In JMP Pro, select Help > Books > Fitting Linear Models. When the PDF book opens in your default reader, select Edit > Find and enter "repeated measures." The search should find the first item in the table of contents. This item is a link that takes you to the right section of the Mixed Models chapter.
Only one repeated variable is allowed for the Unstructured covariance structure in the Mixed Model Personality of Fit Model in JMP Pro.
To use an unstructured covariance structure in the mixed platform you need a single variable that identifies the individual observations from each unit. As you found, with models containing more than one regressor there isn't a single variable identifying these observations, rather it is the combination of the levels of the two (or more) variables that identify the repeated observations.

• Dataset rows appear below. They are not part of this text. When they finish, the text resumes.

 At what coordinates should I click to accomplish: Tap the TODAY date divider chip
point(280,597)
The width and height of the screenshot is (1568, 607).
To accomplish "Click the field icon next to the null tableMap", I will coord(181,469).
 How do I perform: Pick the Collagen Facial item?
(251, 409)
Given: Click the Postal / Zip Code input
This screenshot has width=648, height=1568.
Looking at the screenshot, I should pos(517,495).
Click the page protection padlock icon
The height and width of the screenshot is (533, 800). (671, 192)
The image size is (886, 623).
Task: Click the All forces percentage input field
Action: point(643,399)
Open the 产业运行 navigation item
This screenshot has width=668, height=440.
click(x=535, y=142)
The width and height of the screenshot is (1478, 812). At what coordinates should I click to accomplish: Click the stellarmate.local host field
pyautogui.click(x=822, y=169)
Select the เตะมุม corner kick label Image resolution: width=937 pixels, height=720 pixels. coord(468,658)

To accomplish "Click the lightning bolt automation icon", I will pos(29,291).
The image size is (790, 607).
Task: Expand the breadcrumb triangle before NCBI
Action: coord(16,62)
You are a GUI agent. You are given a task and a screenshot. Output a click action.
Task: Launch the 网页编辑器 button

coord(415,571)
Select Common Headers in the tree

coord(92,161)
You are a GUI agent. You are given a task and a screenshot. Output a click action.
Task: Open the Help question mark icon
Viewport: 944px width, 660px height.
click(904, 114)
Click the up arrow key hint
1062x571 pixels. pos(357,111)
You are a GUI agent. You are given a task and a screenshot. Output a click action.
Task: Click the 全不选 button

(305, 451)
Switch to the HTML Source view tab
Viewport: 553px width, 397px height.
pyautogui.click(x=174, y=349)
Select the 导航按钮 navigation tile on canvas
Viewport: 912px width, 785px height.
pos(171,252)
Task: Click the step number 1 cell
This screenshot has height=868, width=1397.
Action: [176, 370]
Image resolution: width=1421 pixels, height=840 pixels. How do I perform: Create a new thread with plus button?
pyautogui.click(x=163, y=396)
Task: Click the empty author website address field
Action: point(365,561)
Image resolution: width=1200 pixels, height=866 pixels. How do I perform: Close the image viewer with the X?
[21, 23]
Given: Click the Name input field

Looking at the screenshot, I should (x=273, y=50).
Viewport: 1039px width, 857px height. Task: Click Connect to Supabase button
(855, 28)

To handle this, you need to generate a new variable that you won't use in the model specification, but will use in the "Repeated" section when designating an unstructured covariance structure. In your case, I believe this can be made with a concatenation of Year and Eye. In JMP 11, you could use the in-line transform columns to generate this concatenation while in Fit Model. Otherwise, you can make a new variable, and in the formula define the concatenation. If you haven't made these concatenations before let me know and I would be happy to write out some steps.
I hope this helps!
You were kind to answer my question in 2014 regarding JMP Pro 11. In now using JMP Pro 13, I see that the Repeated tab allows 2 Subject variables, for example when using an Exchangeable covariance structure. Instead of concatenating EYE and YEAR as the Repeated variable, as you recommended before, could I now use both ID and EYE (which has two levels — right eye and left eye — nested within ID) as Subject variables and YEAR as the Repeated variable? I've tried both models and their outputs are similar, but not identical. Which would be the more appropriate model for me to use for repeated measures longitudinal regression where I'm following two eyes of most patients over time? I understand from jiancao (Staff) that an alternative approach would be to define random effects, but I'd still like to understand these other options. Thanks in advance.